Medium and long-chain free fatty acids are the substrates of fatty acid oxidation. We used the GC-FID platform to qualitatively and quantitatively detect 51 free fatty acids with different carbon chain lengths in the CD4+T cells of the two groups and then explored the differences in the level of fatty acid oxidation between the two groups. A total of 49 medium- and long-chain fatty acids were detected in the two groups of CD4+T cells, among which C14:1, C15:1T, and C22:1N9T showed significant differences, and the contents of these three fatty acids in the HC group were higher than those in the HT group (0.011 ± 0.001 vs. 0.010 ± 0.0007), (0.007 ± 0.001 vs. 0.006 ± 0.0005), and (0.012 ± 0.001 vs. 0.010 ± 0.0016) (p < 0.05), while there was no statistical difference in the remaining fatty acids between the two groups (Fig. 1D).

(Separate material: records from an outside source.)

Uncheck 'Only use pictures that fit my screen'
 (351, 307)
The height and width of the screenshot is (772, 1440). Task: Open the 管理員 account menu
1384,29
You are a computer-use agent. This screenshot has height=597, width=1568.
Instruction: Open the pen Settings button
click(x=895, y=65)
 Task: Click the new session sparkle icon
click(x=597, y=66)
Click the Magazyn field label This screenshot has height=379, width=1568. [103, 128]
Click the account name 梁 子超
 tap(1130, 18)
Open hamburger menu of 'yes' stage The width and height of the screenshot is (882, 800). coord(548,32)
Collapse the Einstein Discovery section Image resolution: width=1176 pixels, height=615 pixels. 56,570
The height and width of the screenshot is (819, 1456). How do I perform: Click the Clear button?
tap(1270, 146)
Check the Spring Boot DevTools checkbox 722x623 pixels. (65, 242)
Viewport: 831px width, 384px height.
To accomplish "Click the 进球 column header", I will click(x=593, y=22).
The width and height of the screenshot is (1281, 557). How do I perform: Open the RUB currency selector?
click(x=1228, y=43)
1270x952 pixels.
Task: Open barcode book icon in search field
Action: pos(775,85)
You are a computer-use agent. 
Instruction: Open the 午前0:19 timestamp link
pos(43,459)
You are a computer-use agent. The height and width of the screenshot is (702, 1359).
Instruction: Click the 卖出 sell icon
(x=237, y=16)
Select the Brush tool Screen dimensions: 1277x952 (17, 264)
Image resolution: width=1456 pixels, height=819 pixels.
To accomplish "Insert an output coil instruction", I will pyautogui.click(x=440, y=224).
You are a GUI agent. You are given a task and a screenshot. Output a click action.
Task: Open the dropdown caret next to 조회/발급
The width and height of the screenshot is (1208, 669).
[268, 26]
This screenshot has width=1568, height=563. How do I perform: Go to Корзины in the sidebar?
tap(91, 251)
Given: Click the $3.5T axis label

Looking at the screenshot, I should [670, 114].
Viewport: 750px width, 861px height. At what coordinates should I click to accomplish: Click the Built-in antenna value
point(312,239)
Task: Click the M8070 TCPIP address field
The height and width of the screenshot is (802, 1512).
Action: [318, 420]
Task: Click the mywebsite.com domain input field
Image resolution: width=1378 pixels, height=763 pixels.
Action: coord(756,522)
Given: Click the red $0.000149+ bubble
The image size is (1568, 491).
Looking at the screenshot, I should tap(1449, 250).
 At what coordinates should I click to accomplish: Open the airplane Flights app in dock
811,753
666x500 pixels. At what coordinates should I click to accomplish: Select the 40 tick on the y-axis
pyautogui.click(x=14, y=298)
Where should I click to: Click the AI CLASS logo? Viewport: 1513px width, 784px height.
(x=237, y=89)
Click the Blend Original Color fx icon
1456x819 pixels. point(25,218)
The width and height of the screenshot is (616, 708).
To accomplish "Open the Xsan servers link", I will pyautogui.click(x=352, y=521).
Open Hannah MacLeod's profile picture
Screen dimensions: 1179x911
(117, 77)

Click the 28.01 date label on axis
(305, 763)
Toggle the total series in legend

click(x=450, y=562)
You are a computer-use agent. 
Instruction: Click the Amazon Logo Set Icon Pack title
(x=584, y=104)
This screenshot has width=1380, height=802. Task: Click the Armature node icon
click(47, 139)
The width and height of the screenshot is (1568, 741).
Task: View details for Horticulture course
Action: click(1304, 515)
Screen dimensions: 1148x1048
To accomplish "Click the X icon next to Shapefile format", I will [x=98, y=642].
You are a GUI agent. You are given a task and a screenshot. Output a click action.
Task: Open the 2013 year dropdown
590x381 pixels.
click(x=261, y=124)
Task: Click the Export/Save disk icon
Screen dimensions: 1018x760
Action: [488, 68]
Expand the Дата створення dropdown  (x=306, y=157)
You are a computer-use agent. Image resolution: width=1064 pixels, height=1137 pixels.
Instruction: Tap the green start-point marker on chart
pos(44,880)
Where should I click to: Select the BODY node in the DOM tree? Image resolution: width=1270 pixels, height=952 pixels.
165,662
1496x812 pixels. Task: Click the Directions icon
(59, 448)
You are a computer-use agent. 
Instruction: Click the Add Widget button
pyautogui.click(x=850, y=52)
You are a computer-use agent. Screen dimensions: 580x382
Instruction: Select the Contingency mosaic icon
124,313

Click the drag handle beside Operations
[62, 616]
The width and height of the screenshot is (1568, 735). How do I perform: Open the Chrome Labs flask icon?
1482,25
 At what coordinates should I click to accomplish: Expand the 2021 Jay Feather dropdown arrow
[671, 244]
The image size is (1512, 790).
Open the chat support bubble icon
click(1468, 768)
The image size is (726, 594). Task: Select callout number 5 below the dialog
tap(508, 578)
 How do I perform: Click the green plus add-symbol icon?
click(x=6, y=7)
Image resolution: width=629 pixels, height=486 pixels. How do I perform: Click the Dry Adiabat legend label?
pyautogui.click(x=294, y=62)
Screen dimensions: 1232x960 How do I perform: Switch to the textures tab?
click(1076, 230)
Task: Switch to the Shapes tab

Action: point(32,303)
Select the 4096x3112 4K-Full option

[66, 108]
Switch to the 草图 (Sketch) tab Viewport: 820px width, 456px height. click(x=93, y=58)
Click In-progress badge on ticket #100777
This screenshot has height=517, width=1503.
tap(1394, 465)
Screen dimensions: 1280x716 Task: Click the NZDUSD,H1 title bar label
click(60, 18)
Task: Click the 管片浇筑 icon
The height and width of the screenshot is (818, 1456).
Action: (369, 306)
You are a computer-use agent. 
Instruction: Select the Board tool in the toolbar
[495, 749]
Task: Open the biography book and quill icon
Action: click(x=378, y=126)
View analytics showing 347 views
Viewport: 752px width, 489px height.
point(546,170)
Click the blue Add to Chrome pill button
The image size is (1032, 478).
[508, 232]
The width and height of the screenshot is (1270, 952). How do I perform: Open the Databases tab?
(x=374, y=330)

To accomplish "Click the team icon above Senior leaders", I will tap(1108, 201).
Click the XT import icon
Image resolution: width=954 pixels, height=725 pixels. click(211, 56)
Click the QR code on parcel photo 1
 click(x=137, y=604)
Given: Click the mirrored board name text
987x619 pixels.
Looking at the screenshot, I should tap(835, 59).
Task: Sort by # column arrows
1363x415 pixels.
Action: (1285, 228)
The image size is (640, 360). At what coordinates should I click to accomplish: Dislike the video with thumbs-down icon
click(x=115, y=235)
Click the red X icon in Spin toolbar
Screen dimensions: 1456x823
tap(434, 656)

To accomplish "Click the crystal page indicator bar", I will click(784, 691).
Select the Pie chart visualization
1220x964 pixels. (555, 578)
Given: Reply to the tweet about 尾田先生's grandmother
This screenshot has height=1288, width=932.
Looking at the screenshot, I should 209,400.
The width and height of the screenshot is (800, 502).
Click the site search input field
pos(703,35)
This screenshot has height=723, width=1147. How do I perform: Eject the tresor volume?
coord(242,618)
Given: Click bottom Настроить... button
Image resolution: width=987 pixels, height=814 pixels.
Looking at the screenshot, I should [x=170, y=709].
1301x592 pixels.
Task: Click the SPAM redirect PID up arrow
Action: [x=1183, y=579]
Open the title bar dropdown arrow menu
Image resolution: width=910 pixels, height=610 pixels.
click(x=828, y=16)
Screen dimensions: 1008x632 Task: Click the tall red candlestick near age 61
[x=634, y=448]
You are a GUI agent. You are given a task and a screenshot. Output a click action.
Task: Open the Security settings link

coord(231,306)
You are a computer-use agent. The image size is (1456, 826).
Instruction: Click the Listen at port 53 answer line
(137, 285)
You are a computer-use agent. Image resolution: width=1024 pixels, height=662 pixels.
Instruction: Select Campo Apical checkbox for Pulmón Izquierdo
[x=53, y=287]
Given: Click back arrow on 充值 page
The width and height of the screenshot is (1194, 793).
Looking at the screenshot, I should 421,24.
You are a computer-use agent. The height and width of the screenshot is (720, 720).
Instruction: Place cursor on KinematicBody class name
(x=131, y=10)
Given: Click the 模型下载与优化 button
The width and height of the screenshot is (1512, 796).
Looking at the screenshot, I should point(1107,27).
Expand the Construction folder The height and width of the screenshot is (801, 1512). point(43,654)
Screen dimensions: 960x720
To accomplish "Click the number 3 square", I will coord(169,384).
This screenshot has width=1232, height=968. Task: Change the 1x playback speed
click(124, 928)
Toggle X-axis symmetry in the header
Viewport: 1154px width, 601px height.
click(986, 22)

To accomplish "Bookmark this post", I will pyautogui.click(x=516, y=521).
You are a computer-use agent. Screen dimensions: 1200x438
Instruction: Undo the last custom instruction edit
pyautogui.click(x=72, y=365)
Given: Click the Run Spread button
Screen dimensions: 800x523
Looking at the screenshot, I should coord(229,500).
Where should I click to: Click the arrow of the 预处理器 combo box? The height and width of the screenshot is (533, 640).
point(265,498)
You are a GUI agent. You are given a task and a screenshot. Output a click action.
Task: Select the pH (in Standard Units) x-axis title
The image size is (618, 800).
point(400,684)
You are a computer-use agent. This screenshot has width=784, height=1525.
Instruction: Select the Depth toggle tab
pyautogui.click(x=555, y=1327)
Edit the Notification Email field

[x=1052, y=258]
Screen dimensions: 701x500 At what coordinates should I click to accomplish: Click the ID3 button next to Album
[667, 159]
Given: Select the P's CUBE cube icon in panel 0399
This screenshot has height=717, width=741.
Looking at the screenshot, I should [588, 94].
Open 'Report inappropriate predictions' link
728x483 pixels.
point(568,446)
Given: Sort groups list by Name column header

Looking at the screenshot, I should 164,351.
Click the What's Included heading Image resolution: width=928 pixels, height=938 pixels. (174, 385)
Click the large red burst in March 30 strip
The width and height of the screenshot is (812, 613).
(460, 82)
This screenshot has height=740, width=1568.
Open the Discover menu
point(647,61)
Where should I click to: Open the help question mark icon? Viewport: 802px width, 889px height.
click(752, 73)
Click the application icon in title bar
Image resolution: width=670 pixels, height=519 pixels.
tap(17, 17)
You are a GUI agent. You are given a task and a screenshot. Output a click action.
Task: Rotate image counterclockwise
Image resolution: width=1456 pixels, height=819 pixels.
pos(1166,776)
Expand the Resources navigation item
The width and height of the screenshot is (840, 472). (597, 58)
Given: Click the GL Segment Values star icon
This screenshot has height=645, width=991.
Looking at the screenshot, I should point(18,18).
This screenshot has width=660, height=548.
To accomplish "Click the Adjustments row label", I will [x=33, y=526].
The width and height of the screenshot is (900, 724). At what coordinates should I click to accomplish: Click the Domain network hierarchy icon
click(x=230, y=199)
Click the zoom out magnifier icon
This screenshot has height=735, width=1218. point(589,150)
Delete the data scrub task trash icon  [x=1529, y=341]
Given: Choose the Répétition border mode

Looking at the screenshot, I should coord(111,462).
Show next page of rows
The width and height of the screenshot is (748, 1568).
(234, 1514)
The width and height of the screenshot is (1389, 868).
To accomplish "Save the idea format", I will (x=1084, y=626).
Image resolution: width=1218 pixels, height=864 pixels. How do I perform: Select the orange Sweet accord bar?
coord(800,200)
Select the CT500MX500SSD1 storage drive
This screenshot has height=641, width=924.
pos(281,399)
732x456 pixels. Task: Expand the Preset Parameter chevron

Reprogramming effect of Etomoxir on abnormal metabolism of CD4+T cells in HT patients

Next, we explored the role of Etomoxir, a characteristic inhibitor of fatty acid oxidation, in the regulation of aberrant metabolism of CD4+T cells in HT patients. To better observe the changes in metabolic immunity after the abnormal activation of CD4+T cells in HT patients, we selected 10 cases of CD4+T cells sorted by magnetic beads as the inactivated group (HT group), and then 10 cases of CD4+T cells sorted by magnetic beads coated with CD3/CD28 were activated as the activated group (Tcc group), and 10 cases of CD4+T cells sorted by magnetic beads were activated for 48 h and added to ETO co-culture for 24 h as the Etomoxir group (Tcc + ETO group). The Tcc group consisted of 10 selected CD4+T cells that were activated by CD3/CD28-coated magnetic beads for 48 h, and 10 selected CD4+T cells that were activated by ETO for 24 h.
On this basis, we used Western blotting to detect the expression of CPT1A in CD4+T cells between groups.The expression level of CPT1A protein in Tcc group was significantly higher than that in HT group (1.909 ± 0.280 vs. 1.00 ± 0.00) (p < 0.05), and the expression level of CPT1A protein in Tcc + ETO group was significantly lower than that in Tcc group (1.534 ± 0.258 vs. 1.909 ± 0.280) (Fig. 2A).
To more directly verify the differences in fatty acid oxidation levels under different conditions, we used the GC-FID platform to carry out qualitative and quantitative detection of medium and long-chain fatty acids in CD4+T cells under different conditions. There were 29 fatty acid metabolites (C15:0, C16:1T, C17:0, C17:1, C18:0, C18:1N12T, C18:1N9T, C18:1N7T, C18:1N12, C18:1N9C, C18:2N6, C20:0, C18:3N6, C20:1, C18:3N3, C21:0, C20:2, C22:0, C20:3N6, C22:1N9T, C20:3N3, C20:4N6, C23:0, C22:2, C24:0, C24:1, C22:4, C22:5N6 There were significant differences in nine fatty acid metabolites (C11:0, C14:1, C17:1, C18:1N12, C20:3N3, C23:0, C15:0, C18:1N9C, C20:1T) between the Tcc group and the Tcc + ETO group (p < 0.05). The fatty acid contents of C15:0, C18:1N9C, and C20:1T in the Tcc + ETO group were significantly higher than those in the Tcc group, while the fatty acid contents of C11:0, C14:1, C17:1, C18:1N12, C20:3N3, and C23:0 were lower than those in the Tcc group (Fig. 2C). Then, the proportions of CD4+Th17 and CD4+CD25+Treg cells between each group were detected by flow cytometry. The proportion of CD4+CD25+Treg cells in the Tcc group was significantly higher than that in the HT group (66.46 ± 3.084) vs. (13.03 ± 1.044) (p < 0.05), and the proportion of CD4+CD25+Treg cells in the Tcc + ETO group was significantly lower than that in Tcc group (46.25 ± 5.475) vs. (66.46 ± 3.084) (p < 0.05), both with statistical significance (Fig. 2D). The proportion of CD4+Th17 cells in Tcc group was significantly higher than that in the HT group (31.44 ± 0.9579) vs. (21.56 ± 1.831) (p < 0.05), and the proportion of CD4+Th17 cells in the Tcc + ETO group was significantly lower than that in the Tcc group (14.96 ± 2.363) vs. (31.44 ± 0.9579) (p < 0.05) (Fig. 2E).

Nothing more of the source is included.